C’est pourtant Maud (Isabelle
Hupert qui joue celle qui la filme avec une conviction saisissante) qui décide
d’introduire Vilko dans sa vie. « Je
le veux ! » insiste-t-elle quand elle le voit raconter son
histoire d’arnaqueur sans repentir à la télévision. Sa froideur et son cynisme,
ainsi que sa « gueule », lui font voir en lui l’acteur de son
prochain film. Cette apparition provoque littéralement un sursaut chez une Maud
handicapée qui voit là une chance de reprendre une vie qui l’a soudainement
mise sur le bas-côté. Leur première rencontre installe ce qui va être une
relation basée sur le désir de faire quelque chose ensemble, tout en étant sans
cesse dans l’opposition, la provocation et la dépendance. Elle aime sa
désinvolture (il escalade sa bibliothèque à peine arrivé), il apprécie une
certaine perversité chez elle (il faut la voir lui jeter ses bottes et lui
demander autoritairement de les lui mettre). Leur premier échange s’articule
autour d’un champ-contrechamp où chacun scrute l’autre, chacun jour sa carte.
Maud en racontant le rôle qu’elle veut lui confier, Vilko (Kool Shen, à
l’interprétation brute et au visage dur) en posant déjà ses conditions. Elle ne
voit pas ses acteurs avant le tournage ? Lui la prévient qu’il sera là,
tout le temps. Maud se laisse soumettre, la caméra la filme en plongée,
accentuant une soumission qui va la dépasser.

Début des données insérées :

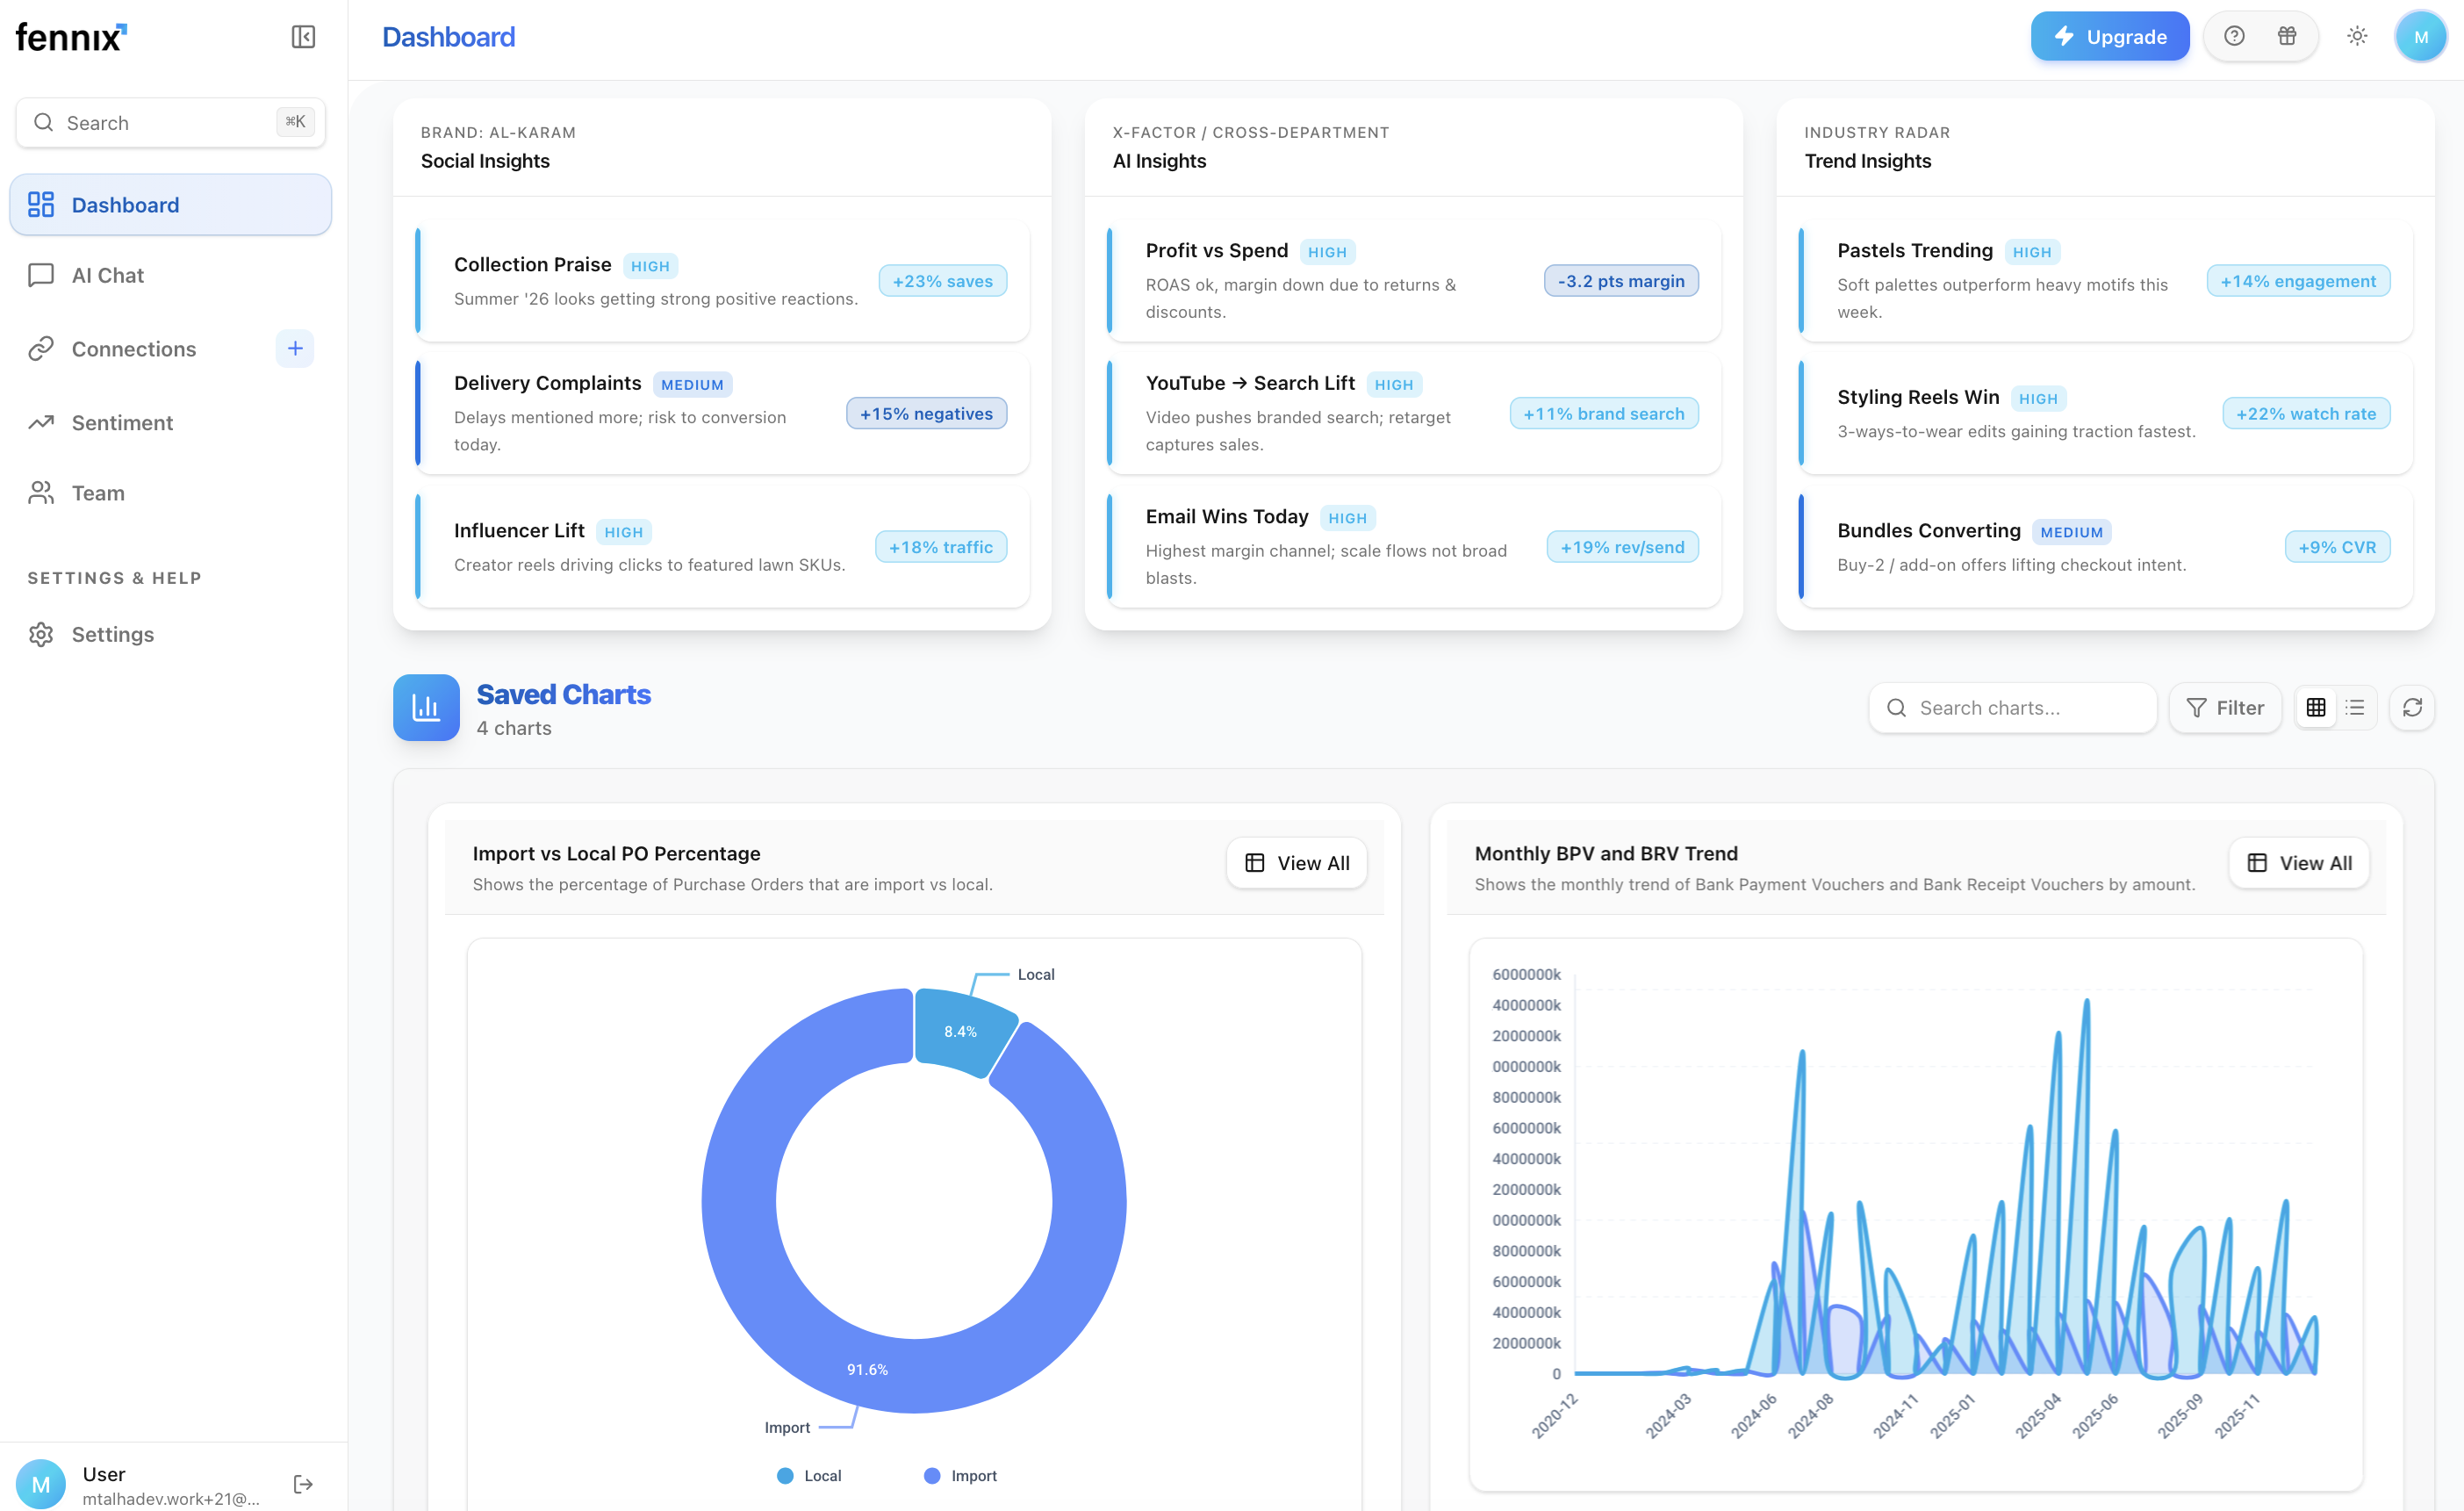Toggle the Local legend entry in pie chart
Image resolution: width=2464 pixels, height=1511 pixels.
[x=809, y=1475]
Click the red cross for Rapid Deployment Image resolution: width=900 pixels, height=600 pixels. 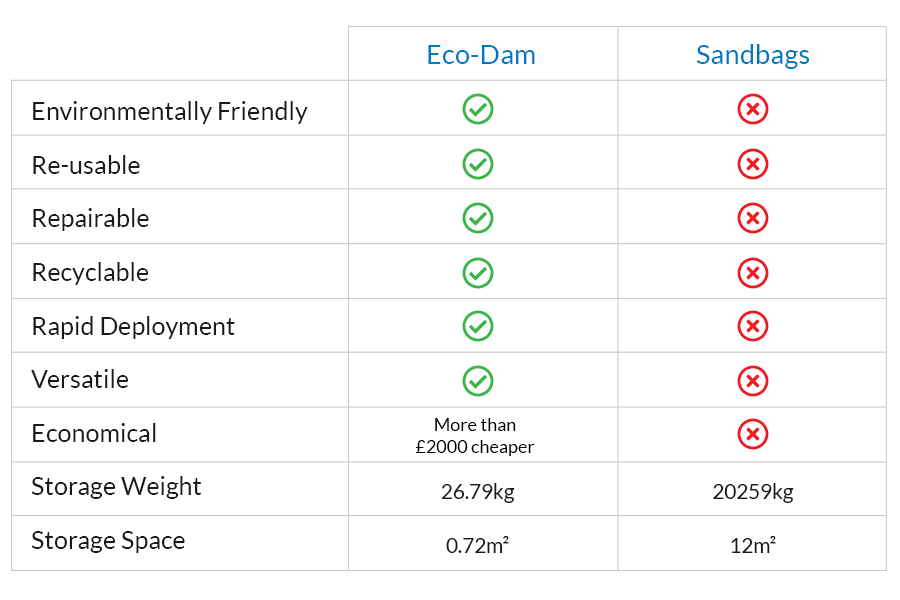[752, 325]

Il sait se rendre omniprésent
jusqu’à être intrusif. Les nombreux coups de fils, de jour comme de nuit
renforcent paradoxalement la solitude dans laquelle s’enferme Maud. Il devient
son seul interlocuteur, il la sort et l’aide à se déplacer mais n’hésite pas à
l’abandonner à son sort quand il est question d’argent. La scène où elle
s’écroule chez elle en revenant des courses saisit le pathétique en un plan qui
étire sa détresse et sa faiblesse. Vilko veut l’impressionner (le sac de billet
exhibé) mais ce n’est pas ce qui l’intéresse, elle reste stoïque, ce qui le
déstabilise. Leur relation à l’argent n’est pas du tout la même : si Maud
signe sans rechigner les chèques qu’il lui demande, c’est pour entretenir ce
désir de futur, elle a besoin de lui pour son film, « aucun acteur n’est comme lui ! », mais aussi,
surtout, dans sa vie. Lui, au-delà de cultiver les signes extérieurs de
richesses, ne peut s’empêcher de vouloir posséder de l’argent, là est son
désir.
Ce rapport malsain ira forcément
en se dégradant dans une singulière cohabitation où Maud en est réduite à
devenir celle qui réclame de l’argent, son
argent (édifiante scène où elle est obligée de lui faire les poches). Dans
cette maison en travaux qui est le reflet d’une existence en vrac, cet étrange
couple aux relations platoniques et conflictuelles atteint le point de
non-retour. D’un lit à l’autre il y a un monde, deux vies différentes happées
par un désir brouillé qui a perdu de son sens. Ce lit, qui ouvre le film de
façon anxiogène, est la seule chose qu’elle lui interdit, et pour cause, c’est
son dernier refuge, là où le corps n’est plus un poids, où elle n’a plus à
lutter pour faire un mouvement, où elle n’a pas besoin de lui. Les draps
remontés jusqu’au visage comme pour se protéger, Maud semble avoir dormi sa
vie, le réveil est brutal, le regard embué, l’incompréhension palpable. « C’était moi mais ce n’était pas
moi » répète-elle pour amère constatation. Une chose est sûre,
désormais c’est un intéressant drame de cinéma.